# ACTIVITY
Write out the entries below exactly. End with the line that contains "TAAHM (379, 887)".

(Stored items)
* * *
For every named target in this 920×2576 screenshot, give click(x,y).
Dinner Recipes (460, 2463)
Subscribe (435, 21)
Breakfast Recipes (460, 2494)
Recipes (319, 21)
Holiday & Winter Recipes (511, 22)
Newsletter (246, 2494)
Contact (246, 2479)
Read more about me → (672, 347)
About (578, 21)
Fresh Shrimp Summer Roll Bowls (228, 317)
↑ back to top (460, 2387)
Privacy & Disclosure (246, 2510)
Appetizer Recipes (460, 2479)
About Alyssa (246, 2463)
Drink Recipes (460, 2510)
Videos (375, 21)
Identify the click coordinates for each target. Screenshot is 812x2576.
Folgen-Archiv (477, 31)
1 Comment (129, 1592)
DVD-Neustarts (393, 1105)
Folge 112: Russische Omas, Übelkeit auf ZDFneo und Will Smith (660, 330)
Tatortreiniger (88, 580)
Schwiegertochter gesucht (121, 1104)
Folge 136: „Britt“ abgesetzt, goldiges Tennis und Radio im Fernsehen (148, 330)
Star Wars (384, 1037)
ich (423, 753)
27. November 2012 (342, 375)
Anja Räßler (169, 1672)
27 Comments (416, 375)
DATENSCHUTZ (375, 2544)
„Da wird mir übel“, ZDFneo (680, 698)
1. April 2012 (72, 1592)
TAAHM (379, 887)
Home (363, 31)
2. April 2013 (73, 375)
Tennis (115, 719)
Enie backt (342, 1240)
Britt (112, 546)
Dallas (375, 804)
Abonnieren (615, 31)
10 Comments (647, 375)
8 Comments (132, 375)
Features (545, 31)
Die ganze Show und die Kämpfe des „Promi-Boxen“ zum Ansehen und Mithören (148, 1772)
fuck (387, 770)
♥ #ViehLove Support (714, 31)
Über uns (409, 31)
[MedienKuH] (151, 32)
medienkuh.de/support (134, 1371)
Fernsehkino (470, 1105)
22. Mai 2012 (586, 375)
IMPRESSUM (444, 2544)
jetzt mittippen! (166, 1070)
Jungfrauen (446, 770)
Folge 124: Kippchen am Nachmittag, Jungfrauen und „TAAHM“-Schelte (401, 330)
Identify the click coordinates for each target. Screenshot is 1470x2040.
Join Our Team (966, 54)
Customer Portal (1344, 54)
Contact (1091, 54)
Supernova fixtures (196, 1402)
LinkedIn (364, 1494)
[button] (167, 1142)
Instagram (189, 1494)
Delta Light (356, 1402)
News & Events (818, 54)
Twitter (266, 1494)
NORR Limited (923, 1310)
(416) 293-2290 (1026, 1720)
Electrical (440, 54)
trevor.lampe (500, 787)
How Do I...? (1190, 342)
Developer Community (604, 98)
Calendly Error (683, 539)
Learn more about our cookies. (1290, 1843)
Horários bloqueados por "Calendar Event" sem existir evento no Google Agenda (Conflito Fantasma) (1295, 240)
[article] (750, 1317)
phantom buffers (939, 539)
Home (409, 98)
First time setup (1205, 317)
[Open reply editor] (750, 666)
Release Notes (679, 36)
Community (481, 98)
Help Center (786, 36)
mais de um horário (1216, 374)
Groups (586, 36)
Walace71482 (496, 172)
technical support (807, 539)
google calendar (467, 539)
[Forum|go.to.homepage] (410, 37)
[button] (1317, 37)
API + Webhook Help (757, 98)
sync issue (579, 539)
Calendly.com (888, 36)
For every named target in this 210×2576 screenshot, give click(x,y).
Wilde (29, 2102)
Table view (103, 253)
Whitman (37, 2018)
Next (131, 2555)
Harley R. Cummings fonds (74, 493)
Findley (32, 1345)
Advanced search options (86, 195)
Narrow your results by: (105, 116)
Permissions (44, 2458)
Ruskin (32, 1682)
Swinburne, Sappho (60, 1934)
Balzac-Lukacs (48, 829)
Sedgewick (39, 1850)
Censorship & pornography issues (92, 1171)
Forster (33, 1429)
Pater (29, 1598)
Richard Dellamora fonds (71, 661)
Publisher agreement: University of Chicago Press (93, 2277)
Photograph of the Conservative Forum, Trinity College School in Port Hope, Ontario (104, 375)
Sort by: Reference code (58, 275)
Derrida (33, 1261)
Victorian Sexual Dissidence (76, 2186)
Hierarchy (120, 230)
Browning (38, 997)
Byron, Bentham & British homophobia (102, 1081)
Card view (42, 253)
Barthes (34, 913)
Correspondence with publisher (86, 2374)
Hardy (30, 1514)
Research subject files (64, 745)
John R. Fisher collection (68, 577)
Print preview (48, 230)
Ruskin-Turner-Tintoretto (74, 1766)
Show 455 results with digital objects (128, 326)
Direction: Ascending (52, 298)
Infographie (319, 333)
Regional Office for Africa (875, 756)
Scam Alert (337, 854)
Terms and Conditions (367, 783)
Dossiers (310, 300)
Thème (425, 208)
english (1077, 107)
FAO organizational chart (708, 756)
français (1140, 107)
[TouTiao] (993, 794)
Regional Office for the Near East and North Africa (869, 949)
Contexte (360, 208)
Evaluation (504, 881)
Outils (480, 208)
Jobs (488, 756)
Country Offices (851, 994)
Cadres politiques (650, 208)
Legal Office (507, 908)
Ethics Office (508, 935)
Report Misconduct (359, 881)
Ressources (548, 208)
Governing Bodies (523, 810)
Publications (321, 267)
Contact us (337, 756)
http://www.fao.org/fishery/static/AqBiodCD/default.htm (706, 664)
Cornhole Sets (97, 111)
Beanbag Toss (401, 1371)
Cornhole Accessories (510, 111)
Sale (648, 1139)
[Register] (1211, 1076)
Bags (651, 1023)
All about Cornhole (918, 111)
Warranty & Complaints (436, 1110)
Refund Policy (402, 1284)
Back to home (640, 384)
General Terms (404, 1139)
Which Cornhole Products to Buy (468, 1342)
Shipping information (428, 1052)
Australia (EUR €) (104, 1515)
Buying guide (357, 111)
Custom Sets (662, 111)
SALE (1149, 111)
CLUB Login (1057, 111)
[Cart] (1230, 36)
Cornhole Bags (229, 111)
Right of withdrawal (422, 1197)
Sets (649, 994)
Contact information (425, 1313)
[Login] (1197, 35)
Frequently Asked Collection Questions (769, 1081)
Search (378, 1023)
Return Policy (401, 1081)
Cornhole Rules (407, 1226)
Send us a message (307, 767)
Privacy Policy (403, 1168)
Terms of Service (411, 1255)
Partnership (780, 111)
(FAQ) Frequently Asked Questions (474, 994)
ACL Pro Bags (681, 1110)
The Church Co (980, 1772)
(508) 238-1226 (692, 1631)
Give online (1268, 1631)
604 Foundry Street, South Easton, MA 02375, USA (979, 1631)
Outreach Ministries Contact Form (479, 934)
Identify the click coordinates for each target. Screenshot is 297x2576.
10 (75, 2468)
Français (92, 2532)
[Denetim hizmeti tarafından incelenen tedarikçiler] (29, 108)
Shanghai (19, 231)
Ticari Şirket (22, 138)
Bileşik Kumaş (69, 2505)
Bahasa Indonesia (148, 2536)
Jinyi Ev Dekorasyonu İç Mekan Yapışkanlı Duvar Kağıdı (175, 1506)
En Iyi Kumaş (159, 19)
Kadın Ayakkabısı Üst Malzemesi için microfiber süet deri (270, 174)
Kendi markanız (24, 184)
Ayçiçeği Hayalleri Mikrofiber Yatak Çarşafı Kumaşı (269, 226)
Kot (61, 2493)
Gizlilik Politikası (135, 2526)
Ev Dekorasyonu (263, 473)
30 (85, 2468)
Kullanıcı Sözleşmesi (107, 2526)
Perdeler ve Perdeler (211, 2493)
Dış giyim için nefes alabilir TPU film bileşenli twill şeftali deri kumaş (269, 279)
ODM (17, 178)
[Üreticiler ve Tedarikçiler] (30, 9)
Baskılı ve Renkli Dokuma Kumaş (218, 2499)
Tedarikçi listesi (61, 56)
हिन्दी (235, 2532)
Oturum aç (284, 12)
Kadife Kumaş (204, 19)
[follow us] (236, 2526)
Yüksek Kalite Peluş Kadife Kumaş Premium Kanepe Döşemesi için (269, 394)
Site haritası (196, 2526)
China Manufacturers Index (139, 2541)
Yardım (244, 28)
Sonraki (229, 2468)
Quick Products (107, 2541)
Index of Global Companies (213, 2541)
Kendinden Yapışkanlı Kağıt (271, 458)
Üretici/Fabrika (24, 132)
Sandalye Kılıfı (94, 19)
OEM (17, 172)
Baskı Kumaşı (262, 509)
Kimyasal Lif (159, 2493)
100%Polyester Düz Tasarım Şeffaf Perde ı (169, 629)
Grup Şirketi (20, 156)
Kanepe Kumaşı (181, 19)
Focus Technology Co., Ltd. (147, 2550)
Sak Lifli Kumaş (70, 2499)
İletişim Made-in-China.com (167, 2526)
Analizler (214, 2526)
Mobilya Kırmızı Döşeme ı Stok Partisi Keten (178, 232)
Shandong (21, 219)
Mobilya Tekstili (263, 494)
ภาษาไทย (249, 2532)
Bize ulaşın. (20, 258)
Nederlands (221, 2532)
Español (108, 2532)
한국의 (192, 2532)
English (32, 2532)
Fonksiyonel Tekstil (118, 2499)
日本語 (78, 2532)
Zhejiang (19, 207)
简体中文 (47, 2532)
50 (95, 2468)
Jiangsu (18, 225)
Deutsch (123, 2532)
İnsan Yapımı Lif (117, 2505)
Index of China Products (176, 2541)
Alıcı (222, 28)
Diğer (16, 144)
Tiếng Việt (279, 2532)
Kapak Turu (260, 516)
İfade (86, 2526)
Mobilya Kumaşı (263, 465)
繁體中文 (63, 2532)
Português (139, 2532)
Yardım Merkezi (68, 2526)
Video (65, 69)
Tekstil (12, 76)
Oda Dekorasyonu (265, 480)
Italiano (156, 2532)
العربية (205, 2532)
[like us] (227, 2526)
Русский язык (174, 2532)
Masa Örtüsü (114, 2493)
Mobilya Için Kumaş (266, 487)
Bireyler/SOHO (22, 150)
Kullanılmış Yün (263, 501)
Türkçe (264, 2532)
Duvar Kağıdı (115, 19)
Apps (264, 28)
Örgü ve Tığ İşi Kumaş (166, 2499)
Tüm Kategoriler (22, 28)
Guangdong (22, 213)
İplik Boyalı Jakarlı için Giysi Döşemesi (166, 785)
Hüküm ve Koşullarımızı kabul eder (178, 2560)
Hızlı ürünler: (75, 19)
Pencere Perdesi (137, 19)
* * *
# RESULT OF THIS TASK
For every named target in this 920×2576 screenshot, give click(x,y).
Dinner Recipes (460, 2463)
Subscribe (435, 21)
Breakfast Recipes (460, 2494)
Recipes (319, 21)
Holiday & Winter Recipes (511, 22)
Newsletter (246, 2494)
Contact (246, 2479)
Read more about me → (672, 347)
About (578, 21)
Fresh Shrimp Summer Roll Bowls (228, 317)
↑ back to top (460, 2387)
Privacy & Disclosure (246, 2510)
Appetizer Recipes (460, 2479)
About Alyssa (246, 2463)
Drink Recipes (460, 2510)
Videos (375, 21)
Identify the click coordinates for each target. Screenshot is 812x2576.
Folgen-Archiv (477, 31)
1 Comment (129, 1592)
DVD-Neustarts (393, 1105)
Folge 112: Russische Omas, Übelkeit auf ZDFneo und Will Smith (660, 330)
Tatortreiniger (88, 580)
Schwiegertochter gesucht (121, 1104)
Folge 136: „Britt“ abgesetzt, goldiges Tennis und Radio im Fernsehen (148, 330)
Star Wars (384, 1037)
ich (423, 753)
27. November 2012 (342, 375)
Anja Räßler (169, 1672)
27 Comments (416, 375)
DATENSCHUTZ (375, 2544)
„Da wird mir übel“, ZDFneo (680, 698)
1. April 2012 (72, 1592)
TAAHM (379, 887)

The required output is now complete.